WHAT THE TASK ASKS. Retype the entries between the lines holding "Given: Reload the current page" and "Looking at the", inclusive, and leave the pictures out of your answer.

RECORD EXCERPTS.
-- start --
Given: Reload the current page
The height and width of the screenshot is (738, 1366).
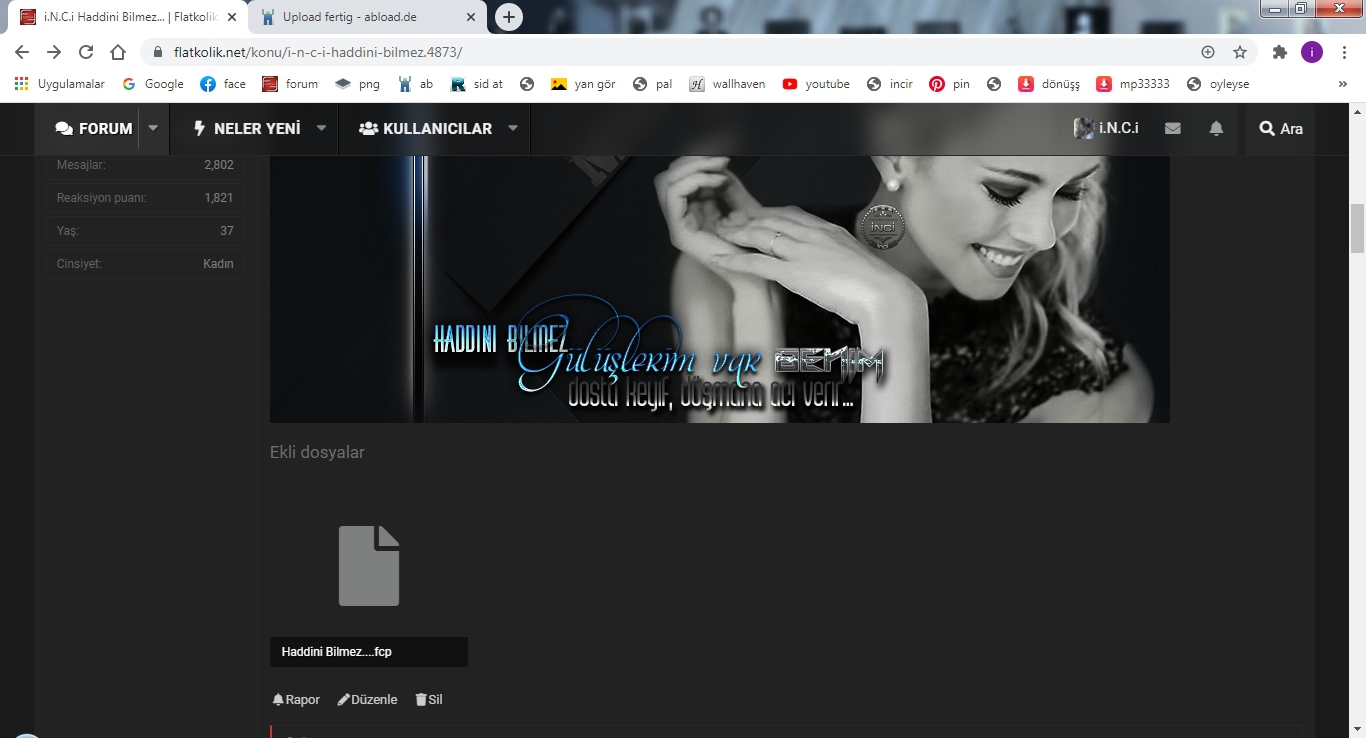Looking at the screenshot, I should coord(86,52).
-- end --
-- start --
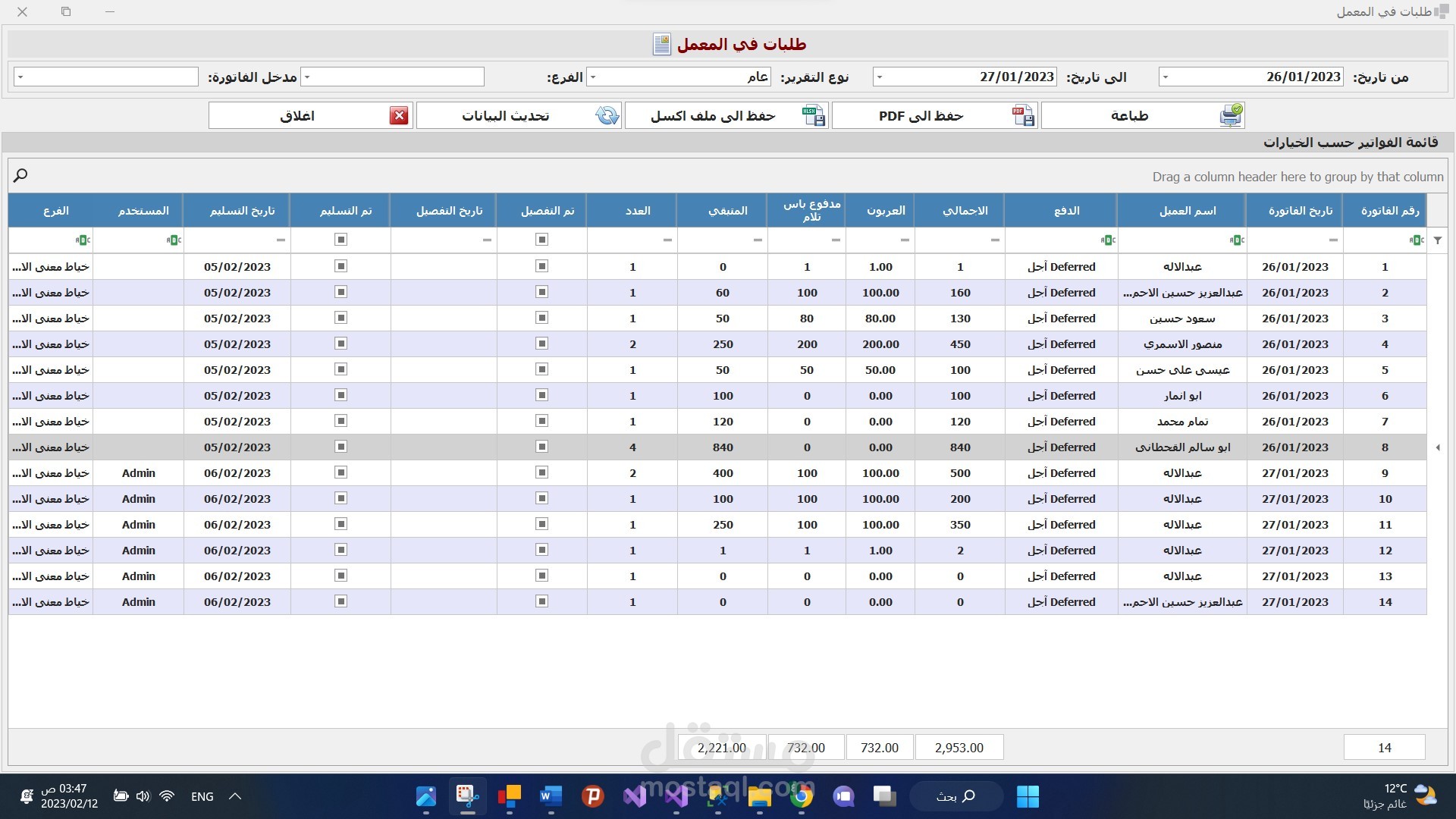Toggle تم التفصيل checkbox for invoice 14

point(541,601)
-- end --
-- start --
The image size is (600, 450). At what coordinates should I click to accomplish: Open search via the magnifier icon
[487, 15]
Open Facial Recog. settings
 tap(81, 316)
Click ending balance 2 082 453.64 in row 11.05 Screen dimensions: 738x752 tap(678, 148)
-- end --
CORRECT OUTPUT.
Given: Reload the current page
The height and width of the screenshot is (738, 1366).
Looking at the screenshot, I should coord(86,52).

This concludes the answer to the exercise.